Я рассказал о некоторых из наиболее выдающихся, прославленных русских – молодых и передовых, – живших и работавших в конце 1830-х и на протяжении 1840-х годов; к их кружку принадлежали и другие, но объем этого очерка велит остановиться и дозволяет лишь назвать имена: Катков, начинавший как философ и радикал, а позднее ставший знаменитым, влиятельным реакционным журналистом; философ Редкин, журналист Корш и переводчик Кетчер; актер Щепкин; богатые дилетанты вроде Боткина, Панаева, Сазонова, Огарева, Галахова; великий поэт Некрасов и многие иные, меньшие фигуры, чья жизнь любопытна только литературному историку. Однако над всеми ними высится личность критика Виссариона Белинского. Пороки его образования и вкуса были притчей во языцех; внешность казалась неброской, а повествовательный слог оставлял желать много лучшего. Но Белинский сделался нравственным и литературным повелителем своего поколения. Подпавшие его влиянию сохраняли память о наставнике много лет спустя после его смерти; к добру или к худу, но влияние Белинского преобразило русскую словесность – в частности, литературную критику – почти коренным образом и, похоже, навсегда.
•
Виссарион Белинский
В
1856 году Иван Аксаков, один из двоих знаменитых братьев-славянофилов, отнюдь не сочувствовавший политическому радикализму, поведал о своей поездке по губернским городам Европейской России. Поездка задумывалась как своего рода националистическое паломничество, предпринятое, дабы утешиться и вдохновиться, окунувшись в еще не развращенную гущу русского народа и предупредить всех, нуждавшихся в таком предупреждении, об ужасах Запада и предательских силках западного либерализма. Аксакова постигло горькое разочарование:
«Много я ездил по России: имя Белинского известно каждому сколько-нибудь мыслящему юноше, каждому, жаждущему свежего воздуха среди вонючего болота провинциальной жизни. Нет ни одного учителя гимназии в губернских городах, который бы не знал наизусть письма Белинского к Гоголю <...> Если вам нужно честного человека, способного сострадать болезням и несчастьям угнетенных,, честного доктора, честного следователя, – ищите таковых между последователями Белинского <... >»

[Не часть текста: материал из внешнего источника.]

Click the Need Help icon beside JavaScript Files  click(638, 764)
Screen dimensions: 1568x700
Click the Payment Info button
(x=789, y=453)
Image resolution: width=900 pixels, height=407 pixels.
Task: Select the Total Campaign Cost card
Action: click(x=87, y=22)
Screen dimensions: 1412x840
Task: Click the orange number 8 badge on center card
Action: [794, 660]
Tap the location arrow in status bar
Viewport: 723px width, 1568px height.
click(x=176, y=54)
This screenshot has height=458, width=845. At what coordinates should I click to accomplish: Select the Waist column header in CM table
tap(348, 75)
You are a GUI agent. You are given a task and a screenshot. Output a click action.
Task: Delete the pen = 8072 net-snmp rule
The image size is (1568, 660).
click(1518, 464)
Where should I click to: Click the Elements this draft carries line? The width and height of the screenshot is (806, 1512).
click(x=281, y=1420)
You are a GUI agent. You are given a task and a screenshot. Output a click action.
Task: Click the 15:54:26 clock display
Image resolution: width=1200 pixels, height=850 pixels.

Влияние славянофилов было ничтожным. Приверженцы Белинского множились.
Очевидно, что мы имеем дело с крупнейшим в своем роде явлением – человеком, которого через восемь лет после его кончины, в самом нещадном разгаре правительственной борьбы с вольнодумцами, ведшейся на всем протяжении девятнадцатого столетия, идеалистически настроенная молодежь рассматривала как своего наставника и предводителя. Воспоминания молодых литераторов-радикалов 1830-х и 1840-х годов – супругов Панаевых, Тургенева, Герцена, Анненкова, Огарева, Достоевского – дружно повторяют и подчеркивают: Белинский был «совестью» русской интеллигенции, вдохновенным и бесстрашным публицистом, идеалом юных revokes, едва ли не единственным на Руси писателем, коему доставало и смелости и красноречия внятно и сурово говорить о том, что волновало многих, но чего многие то ли не могли, то ли не решались провозгласить во всеуслышание.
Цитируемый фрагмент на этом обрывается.